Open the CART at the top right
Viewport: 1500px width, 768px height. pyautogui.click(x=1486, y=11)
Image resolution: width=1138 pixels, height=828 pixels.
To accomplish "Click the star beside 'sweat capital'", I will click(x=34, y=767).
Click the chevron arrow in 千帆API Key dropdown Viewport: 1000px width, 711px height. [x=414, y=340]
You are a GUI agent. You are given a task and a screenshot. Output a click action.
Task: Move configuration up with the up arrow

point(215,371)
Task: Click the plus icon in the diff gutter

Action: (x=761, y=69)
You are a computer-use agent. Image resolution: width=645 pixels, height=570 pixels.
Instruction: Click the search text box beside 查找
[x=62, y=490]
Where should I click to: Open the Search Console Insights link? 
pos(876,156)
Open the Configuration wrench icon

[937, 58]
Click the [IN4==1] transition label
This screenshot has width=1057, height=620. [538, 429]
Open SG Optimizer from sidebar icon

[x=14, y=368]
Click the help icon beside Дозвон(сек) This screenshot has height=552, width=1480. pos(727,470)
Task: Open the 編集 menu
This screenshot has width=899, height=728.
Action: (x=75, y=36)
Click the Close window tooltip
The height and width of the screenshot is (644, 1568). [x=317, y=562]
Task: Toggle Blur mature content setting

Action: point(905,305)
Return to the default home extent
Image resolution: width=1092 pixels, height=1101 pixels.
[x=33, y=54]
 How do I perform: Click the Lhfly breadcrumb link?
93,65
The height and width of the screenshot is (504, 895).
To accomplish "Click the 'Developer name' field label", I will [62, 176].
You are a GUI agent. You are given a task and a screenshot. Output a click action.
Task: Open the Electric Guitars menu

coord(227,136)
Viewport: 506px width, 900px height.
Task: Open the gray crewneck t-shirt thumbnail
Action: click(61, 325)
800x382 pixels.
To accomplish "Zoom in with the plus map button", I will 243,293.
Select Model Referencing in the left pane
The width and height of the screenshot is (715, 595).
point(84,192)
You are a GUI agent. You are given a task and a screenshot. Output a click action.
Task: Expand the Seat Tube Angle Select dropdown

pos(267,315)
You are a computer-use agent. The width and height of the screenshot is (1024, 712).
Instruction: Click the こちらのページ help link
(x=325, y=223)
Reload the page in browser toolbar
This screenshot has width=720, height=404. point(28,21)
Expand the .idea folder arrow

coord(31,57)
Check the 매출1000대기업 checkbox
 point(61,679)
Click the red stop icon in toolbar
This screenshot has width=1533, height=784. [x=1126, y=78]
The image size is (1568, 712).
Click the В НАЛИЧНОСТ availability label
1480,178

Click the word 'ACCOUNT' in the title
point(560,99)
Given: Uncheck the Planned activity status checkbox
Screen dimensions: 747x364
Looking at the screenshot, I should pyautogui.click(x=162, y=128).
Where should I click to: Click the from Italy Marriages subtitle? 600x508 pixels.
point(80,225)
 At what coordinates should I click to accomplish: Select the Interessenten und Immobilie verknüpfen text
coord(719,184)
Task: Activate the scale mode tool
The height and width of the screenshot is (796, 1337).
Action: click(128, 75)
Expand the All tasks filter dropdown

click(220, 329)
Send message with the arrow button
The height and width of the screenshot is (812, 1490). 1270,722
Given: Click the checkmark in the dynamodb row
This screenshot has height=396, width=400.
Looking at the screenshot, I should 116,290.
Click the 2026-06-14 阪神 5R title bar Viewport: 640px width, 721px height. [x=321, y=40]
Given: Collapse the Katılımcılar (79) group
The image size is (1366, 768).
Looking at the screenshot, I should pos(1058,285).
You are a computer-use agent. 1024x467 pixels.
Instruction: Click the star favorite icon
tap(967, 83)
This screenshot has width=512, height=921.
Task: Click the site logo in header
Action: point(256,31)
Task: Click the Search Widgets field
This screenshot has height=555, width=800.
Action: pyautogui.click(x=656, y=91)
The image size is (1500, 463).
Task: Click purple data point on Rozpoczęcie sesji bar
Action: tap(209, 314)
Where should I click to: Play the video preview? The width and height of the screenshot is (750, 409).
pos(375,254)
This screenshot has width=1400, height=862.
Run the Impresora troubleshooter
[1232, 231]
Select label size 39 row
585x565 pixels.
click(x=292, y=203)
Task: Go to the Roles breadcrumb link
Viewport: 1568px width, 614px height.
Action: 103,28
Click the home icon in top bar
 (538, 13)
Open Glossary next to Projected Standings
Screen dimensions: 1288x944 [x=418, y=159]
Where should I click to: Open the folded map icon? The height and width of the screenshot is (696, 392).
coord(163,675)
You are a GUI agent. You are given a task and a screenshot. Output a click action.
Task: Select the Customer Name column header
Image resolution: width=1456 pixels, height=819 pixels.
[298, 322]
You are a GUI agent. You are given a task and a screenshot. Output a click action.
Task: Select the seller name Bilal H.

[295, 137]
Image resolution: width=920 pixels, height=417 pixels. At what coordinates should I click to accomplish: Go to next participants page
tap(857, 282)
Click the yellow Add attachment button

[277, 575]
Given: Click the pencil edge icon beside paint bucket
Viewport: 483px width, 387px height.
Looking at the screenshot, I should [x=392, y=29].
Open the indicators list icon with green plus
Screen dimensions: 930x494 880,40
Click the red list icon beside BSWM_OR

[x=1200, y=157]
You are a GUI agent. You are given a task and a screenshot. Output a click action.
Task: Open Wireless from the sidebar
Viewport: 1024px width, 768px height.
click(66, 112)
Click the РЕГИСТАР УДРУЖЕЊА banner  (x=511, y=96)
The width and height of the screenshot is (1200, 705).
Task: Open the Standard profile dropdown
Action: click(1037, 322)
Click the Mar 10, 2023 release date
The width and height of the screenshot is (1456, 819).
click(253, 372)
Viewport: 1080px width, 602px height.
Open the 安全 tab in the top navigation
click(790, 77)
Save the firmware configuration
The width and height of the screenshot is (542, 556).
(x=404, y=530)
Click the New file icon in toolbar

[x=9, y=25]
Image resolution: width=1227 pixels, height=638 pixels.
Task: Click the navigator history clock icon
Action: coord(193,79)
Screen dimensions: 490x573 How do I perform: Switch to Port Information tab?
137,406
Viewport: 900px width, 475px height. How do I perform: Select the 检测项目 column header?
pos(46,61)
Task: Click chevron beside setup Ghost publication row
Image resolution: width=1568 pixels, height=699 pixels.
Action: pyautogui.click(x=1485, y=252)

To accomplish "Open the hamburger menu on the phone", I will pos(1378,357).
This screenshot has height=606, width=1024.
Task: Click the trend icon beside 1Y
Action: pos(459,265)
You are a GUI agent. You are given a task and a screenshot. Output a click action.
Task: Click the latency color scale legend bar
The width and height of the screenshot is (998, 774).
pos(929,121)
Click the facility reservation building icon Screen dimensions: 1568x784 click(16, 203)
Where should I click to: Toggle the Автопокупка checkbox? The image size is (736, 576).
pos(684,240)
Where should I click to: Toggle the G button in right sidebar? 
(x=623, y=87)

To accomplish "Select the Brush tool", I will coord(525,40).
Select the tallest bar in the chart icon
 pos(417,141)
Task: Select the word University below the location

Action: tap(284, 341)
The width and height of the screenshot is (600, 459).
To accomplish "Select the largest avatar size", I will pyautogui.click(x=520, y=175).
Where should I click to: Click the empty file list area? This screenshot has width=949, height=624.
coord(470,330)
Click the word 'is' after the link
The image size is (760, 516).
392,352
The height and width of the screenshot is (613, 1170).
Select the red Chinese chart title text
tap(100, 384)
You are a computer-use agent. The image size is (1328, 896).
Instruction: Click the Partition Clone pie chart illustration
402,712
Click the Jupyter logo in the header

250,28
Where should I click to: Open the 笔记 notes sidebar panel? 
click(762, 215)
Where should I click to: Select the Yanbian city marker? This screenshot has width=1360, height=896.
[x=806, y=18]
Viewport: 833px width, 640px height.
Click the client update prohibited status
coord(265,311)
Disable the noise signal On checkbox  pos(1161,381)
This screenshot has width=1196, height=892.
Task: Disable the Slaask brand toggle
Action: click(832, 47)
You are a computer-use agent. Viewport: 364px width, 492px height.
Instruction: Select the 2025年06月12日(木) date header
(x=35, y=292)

Work order
From the line that has "Send message with the arrow button" through the line that has "Given: Collapse the Katılımcılar (79) group", copy every line exactly as it appears above, and leave out all others.

Response to this task
Send message with the arrow button
The height and width of the screenshot is (812, 1490). 1270,722
Given: Click the checkmark in the dynamodb row
This screenshot has height=396, width=400.
Looking at the screenshot, I should 116,290.
Click the 2026-06-14 阪神 5R title bar Viewport: 640px width, 721px height. [x=321, y=40]
Given: Collapse the Katılımcılar (79) group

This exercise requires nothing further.